I wanna thank you. I wanna thank you for turning your back on NYU and the New York literati so many years ago and returning to your Kentucky farm. I’m sure, if you had stayed, you would have been a prestigious New York City author and professor. Your experiences would have been experieces shared with millions of others. Do you agree out experiences pretty much build a box around what we write? I think best writing is from a place of real experience. Worst writing is conceptual and imagines the kind of writer we would like to be. Your writing synthesizes with your life. You speak basic truths (some given up way back, like childhood toys) with such authority that we are forced to crawl into the attic and begin going through old boxes. 
As a side, I recently carried your book “The Wheel” with me on a trip. On the plane home, I read from it, listened to the most recent album from the rapper Danny Brown and watched the first episode of the TV show “Atlanta”. These three streams merge in my own experience and give me tangible hope that imagination is not dead. 

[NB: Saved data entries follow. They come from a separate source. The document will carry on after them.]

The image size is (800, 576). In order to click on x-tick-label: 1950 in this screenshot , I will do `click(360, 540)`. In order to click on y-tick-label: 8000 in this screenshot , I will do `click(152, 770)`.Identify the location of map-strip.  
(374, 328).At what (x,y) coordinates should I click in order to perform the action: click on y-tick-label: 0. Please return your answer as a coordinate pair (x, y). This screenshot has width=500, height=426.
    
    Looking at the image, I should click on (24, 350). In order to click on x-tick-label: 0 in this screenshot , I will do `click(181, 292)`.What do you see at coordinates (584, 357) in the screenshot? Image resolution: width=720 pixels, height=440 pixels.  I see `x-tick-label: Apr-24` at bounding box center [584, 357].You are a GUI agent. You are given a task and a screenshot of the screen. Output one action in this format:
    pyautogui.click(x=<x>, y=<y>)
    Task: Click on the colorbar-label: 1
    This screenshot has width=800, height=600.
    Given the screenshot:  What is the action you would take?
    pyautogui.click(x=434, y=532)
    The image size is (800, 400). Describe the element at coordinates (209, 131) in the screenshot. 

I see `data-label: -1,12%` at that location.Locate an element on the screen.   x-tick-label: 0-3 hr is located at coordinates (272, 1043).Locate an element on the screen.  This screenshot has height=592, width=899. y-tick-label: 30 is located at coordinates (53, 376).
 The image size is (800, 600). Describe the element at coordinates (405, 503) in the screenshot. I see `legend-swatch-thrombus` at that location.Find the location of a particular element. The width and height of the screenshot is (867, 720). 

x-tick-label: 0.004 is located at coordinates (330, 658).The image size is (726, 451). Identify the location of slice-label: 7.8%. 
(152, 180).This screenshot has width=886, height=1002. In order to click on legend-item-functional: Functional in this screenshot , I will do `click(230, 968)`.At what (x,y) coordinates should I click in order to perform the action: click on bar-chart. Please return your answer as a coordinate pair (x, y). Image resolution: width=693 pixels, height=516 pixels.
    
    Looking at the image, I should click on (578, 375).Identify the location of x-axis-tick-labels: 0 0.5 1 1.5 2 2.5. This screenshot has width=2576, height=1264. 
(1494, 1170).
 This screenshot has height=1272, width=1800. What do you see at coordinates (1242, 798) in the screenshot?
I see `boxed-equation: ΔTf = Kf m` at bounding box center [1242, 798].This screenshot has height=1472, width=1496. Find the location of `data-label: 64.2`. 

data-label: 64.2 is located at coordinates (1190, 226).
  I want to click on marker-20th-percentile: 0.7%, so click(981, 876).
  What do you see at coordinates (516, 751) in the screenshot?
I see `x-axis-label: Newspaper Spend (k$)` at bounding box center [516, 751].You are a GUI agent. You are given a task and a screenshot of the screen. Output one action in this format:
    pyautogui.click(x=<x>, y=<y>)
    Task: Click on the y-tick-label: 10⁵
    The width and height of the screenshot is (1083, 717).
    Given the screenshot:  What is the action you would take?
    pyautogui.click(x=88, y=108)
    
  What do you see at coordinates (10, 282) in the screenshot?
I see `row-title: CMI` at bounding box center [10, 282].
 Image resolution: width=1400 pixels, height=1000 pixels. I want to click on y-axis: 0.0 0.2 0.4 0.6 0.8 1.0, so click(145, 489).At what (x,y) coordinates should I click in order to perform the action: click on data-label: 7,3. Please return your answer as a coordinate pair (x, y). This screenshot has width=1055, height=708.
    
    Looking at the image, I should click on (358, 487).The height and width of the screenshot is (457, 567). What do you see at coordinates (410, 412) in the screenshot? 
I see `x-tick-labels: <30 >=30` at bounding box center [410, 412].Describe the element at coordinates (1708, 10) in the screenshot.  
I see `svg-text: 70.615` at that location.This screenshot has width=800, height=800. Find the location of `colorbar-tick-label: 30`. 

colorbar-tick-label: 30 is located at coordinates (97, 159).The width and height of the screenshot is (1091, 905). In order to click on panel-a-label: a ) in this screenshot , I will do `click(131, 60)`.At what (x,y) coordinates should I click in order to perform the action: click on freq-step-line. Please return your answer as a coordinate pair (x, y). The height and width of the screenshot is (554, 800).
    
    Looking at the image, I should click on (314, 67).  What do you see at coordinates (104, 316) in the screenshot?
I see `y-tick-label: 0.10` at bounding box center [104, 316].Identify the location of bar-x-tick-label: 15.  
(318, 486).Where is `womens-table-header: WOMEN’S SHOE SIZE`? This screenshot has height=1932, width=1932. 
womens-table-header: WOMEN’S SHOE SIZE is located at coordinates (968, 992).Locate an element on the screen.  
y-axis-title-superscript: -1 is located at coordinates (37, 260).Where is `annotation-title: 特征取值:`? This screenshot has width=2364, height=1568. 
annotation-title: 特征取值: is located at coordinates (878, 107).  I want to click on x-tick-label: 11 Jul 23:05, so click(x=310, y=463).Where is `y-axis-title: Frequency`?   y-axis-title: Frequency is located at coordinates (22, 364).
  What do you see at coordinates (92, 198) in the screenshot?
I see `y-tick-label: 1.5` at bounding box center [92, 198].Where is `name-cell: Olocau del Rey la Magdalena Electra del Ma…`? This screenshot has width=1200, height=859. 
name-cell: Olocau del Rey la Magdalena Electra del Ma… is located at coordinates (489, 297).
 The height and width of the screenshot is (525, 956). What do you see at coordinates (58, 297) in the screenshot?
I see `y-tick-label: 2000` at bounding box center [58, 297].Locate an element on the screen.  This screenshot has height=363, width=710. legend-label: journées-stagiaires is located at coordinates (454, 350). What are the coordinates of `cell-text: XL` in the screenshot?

I am thinking of a quote from one of your early essays:

“The pristine America that the first white man saw is a lost continent, sunk like Atlantis in the sea. The thought of what was here once and is gone forever will not leave me as long as I live. It is as though I walk knee-deep in its absence.”

The italics are mine. I hope you don’t mind. It’s such a powerful image. It reminds me that some thing’s absence can be just as influential as another thing’s presence if our imagination is sturdy enough to be aware of it.